The complex [Ru(deeb)(bpz)2]2+ (RuBPZ2+, deeb = 4,4'-diethylester-2,2'-bipyridine, bpz = 2,2'-bipyrazine) forms a single ion pair with bromide, [RuBPZ2+, Br-]+, with Keq = 8400 ± 200 M-1 in acetone. The RuBPZ2+ displayed photoluminescence (PL) at room temperature with a lifetime of 1.75 μs. The addition of bromide to a RuBPZ2+ acetone solution led to significant PL quenching and Stern-Volmer plots showed upward curvature. Time-resolved PL measurements identified two excited state quenching pathways, static and dynamic, which were operative toward [RuBPZ2+, Br-]+ and free RuBPZ2+, respectively. The single ion-pair [RuBPZ2+, Br-]+* had a lifetime of 45 ± 5 ns, consistent with an electron transfer rate constant, ket = (2.2 ± 0.3) × 107 s-1. In contrast, RuBPZ2+* was dynamically quenched by bromide with a quenching rate constant, kq = (8.1 ± 0.1) × 1010 M-1 s-1. Nanosecond transient absorption revealed that both the static and dynamic pathways yielded RuBPZ+ and Br2•- products that underwent recombination to regenerate the ground state with a second-order rate constant, kcr = (2.3 ± 0.5) × 1010 M-1 s-1. Kinetic analysis revealed that RuBPZ+ was a primary photoproduct, while Br2•- was secondary product formed by the reaction of a Br• with Br-, k = (1.1 ± 0.2) × 1010 M-1 s-1. Marcus theory afforded an estimate of the formal reduction potential for E0(Br•/-) in acetone, 1.42 V vs NHE. A 1H NMR analysis indicated that the ion-paired bromide was preferentially situated close to the RuII center.

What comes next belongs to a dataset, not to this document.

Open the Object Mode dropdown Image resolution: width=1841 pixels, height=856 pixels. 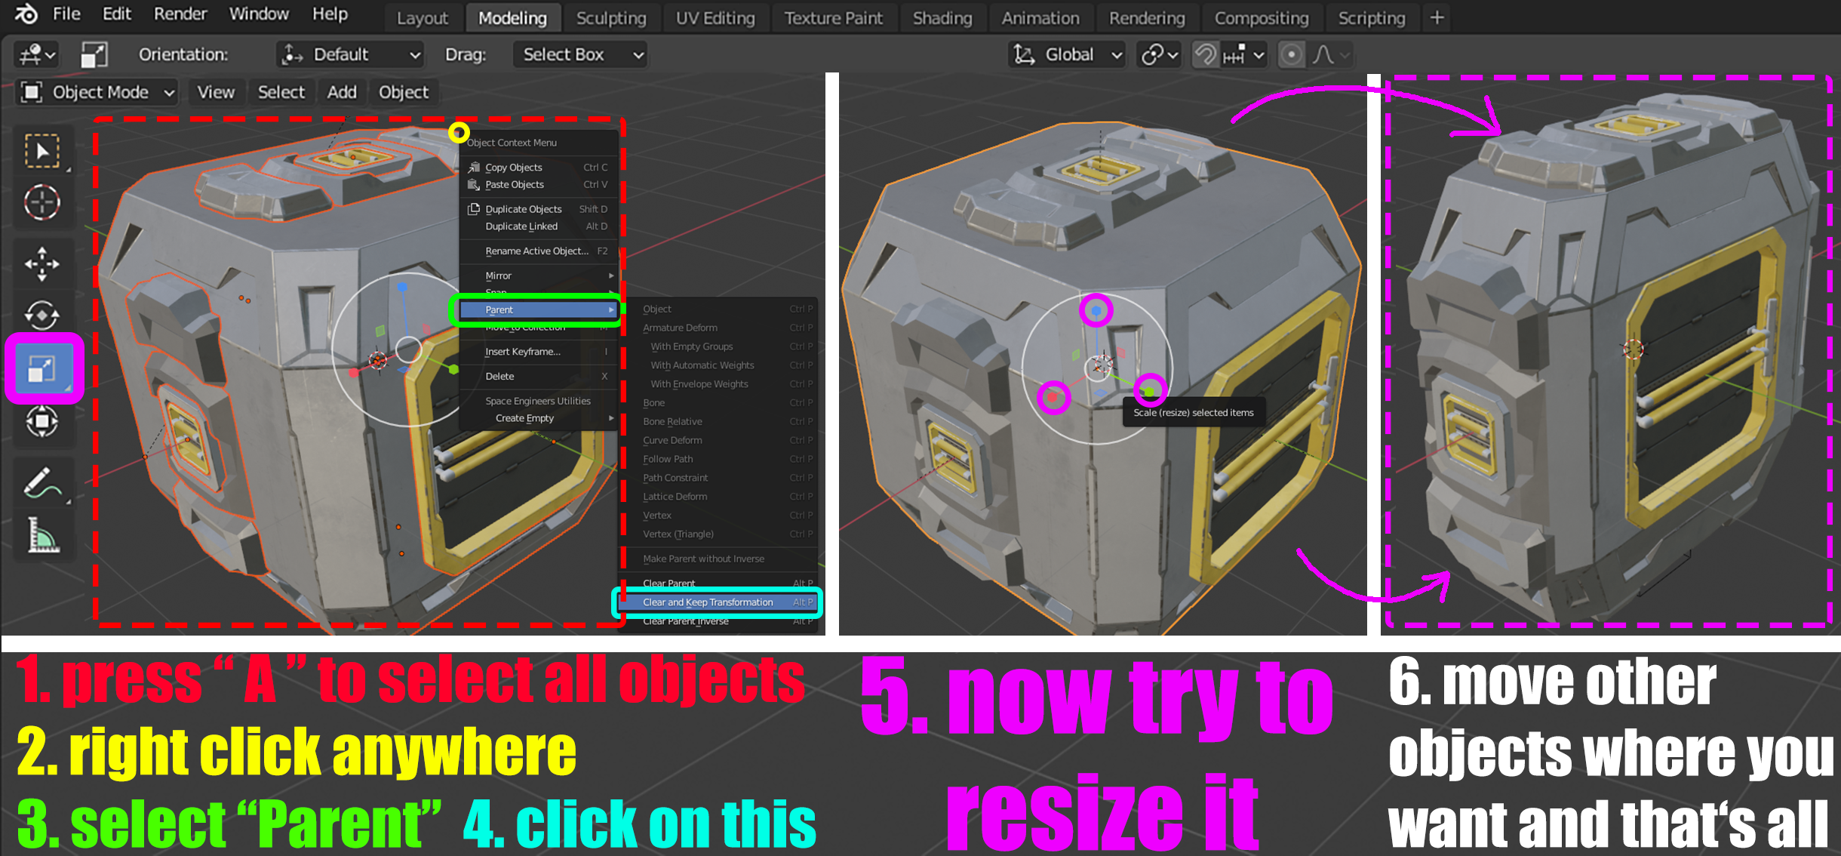[x=97, y=92]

Prolonged steady state photolysis of RuBPZ2+ and bromide yielded two ligand-substituted photoproducts, cis- and trans-Ru(deeb)(bpz)Br2. A photochemical intermediate, proposed to be [Ru(deeb)(bpz)(κ1-bpz)(Br)]+, was found to absorb a second photon to yield cis- and trans-Ru(deeb)(bpz)Br2 photoproducts.